Namespace and Node Type Management

If the revision model was repository-scoped as discussed above, then the namespace and node type registries could be managed as normal (write-protected) content under the global jcr:system subtree as described in the JCR specification. Such a solution, while probably more complex than having the registries in custom data structures, would have many nice features.

If these global registries were managed as normal content then most of the other advanced features would cover also repository management. For example it would be possible to transactionally register or modify node types or to make the node type and namespace registries versionable! Backup and recovery operations would automatically contain also this repository metadata, and no extra code would be required for clustering support of node type or namespace changes. Even observation of the jcr:system/jcr:nodeTypes subtree would come for free.

Versioning

Since the revision model by default maintains a full change history of the entire repository it is possible to heavily optimize versioning operations. For example a check-in operation can be performed by simply recording the persisted revision where the checked in node was found.

Observation

All the information needed for sending JCR observation events is permanently stored in the persisted revisions, which not only simplifies the observation implementation but also enables many advanced observation features.
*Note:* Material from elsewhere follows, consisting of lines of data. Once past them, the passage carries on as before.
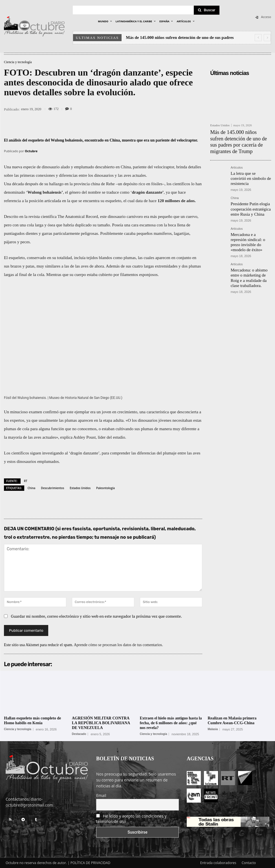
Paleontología (105, 488)
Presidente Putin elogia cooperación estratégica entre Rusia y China (250, 189)
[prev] (258, 37)
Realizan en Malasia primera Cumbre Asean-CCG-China (232, 720)
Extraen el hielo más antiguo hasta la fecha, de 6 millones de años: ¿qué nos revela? (171, 723)
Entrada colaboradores (218, 863)
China (31, 488)
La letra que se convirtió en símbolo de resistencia (249, 164)
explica (66, 437)
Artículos (237, 156)
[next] (267, 37)
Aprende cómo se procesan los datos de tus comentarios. (118, 645)
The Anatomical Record (78, 216)
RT (26, 481)
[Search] (207, 10)
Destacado (79, 734)
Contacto (249, 863)
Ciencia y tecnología (18, 62)
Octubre (31, 151)
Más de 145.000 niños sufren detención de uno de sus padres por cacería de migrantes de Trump (238, 136)
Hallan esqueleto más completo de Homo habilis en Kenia (32, 720)
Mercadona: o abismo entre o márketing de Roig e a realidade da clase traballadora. (250, 246)
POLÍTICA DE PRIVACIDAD (90, 863)
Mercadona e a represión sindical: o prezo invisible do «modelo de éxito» (250, 217)
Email (101, 796)
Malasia (213, 729)
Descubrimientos (52, 488)
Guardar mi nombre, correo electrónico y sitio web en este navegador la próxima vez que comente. (97, 616)
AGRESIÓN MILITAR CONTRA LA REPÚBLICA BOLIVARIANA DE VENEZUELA (101, 723)
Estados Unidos (80, 488)
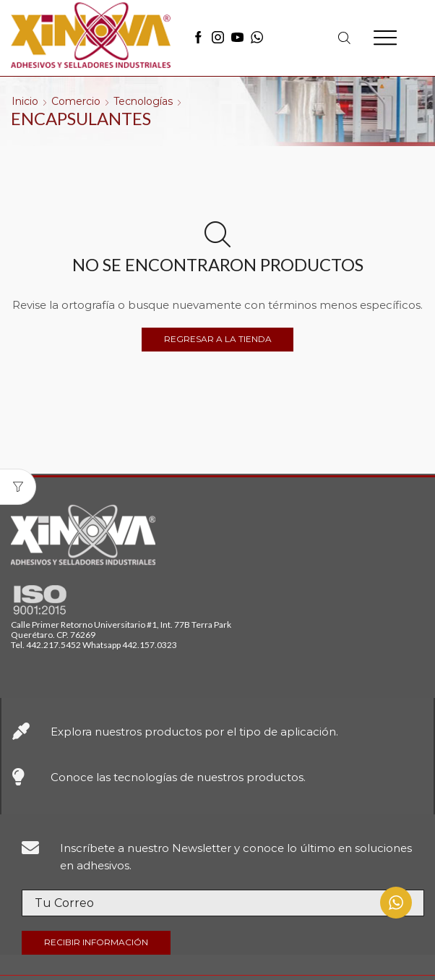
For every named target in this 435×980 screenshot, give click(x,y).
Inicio (25, 101)
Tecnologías (143, 101)
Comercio (76, 101)
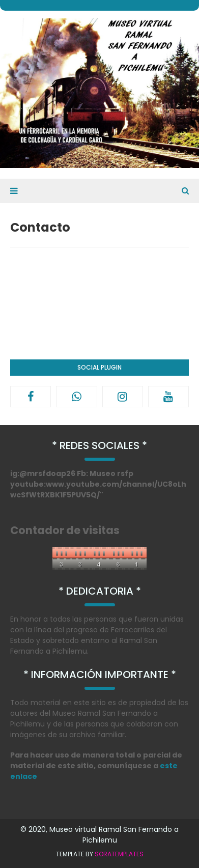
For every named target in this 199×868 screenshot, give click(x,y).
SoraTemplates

One tricky issue that this model solves quite nicely is the problem on how to handle access control of item removal events. If the item in question has already been removed, then many access control implementations no longer have a way to determine whether access to that item should be granted to a given session. With the revision model it is possible to ask whether a session would have been allowed to access the item in question when it still did exist, and to filter access to the remove events based on that information.

The full change history kept by the revision model enables a new feature, persistent observation, in which a client can request all events since a given checkpoint to be replayed to the registered event listeners of a session.

The revision history can also be used as a full write-level audit trail of the content repository.

Hot and Incremental Backups

Implementing hot backups is almost trivial since persisted revisions are never modified. Thus it is possible for a backup tool to simply copy the persisted revisions even if the repository that created them is still running.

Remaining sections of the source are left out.